Copy the lines of the data below word for word, starting at the line that contains "coordinates (1107, 212)." and ending at the line that contains "In order to click on the".

(Data from a pointing dataset)
+ + + + + + +

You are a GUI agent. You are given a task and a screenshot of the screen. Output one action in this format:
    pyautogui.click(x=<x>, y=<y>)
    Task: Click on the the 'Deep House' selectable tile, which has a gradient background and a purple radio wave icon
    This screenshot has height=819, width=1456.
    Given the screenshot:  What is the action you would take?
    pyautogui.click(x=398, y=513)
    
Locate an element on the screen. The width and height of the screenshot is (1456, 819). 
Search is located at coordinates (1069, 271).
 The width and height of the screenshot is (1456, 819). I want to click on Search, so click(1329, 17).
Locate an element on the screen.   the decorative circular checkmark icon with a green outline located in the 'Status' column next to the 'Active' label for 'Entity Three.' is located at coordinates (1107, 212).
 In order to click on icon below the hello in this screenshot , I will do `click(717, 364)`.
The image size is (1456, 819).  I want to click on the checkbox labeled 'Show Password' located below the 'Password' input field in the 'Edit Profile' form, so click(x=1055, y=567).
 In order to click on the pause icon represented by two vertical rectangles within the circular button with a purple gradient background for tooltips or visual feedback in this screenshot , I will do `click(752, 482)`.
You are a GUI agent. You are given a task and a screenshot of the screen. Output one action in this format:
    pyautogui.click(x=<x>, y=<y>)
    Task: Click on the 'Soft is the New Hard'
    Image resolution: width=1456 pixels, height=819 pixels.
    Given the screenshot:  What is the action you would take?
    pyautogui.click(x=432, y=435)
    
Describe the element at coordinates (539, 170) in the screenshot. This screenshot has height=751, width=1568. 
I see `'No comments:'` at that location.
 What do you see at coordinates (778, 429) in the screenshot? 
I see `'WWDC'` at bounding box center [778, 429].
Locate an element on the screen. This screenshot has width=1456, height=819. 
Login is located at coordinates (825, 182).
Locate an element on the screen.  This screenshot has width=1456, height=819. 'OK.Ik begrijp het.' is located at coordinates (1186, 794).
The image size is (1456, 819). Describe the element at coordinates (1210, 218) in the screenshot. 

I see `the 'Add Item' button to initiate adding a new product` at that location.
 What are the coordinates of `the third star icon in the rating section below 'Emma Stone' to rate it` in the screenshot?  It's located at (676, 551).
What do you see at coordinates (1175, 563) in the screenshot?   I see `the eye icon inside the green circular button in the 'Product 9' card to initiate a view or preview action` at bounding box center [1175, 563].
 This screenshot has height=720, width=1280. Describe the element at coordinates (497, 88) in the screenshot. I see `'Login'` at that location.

+ + + + + + +

Complete answer ->
Locate an element on the screen.   the decorative circular checkmark icon with a green outline located in the 'Status' column next to the 'Active' label for 'Entity Three.' is located at coordinates (1107, 212).
 In order to click on icon below the hello in this screenshot , I will do `click(717, 364)`.
The image size is (1456, 819).  I want to click on the checkbox labeled 'Show Password' located below the 'Password' input field in the 'Edit Profile' form, so click(x=1055, y=567).
 In order to click on the pause icon represented by two vertical rectangles within the circular button with a purple gradient background for tooltips or visual feedback in this screenshot , I will do `click(752, 482)`.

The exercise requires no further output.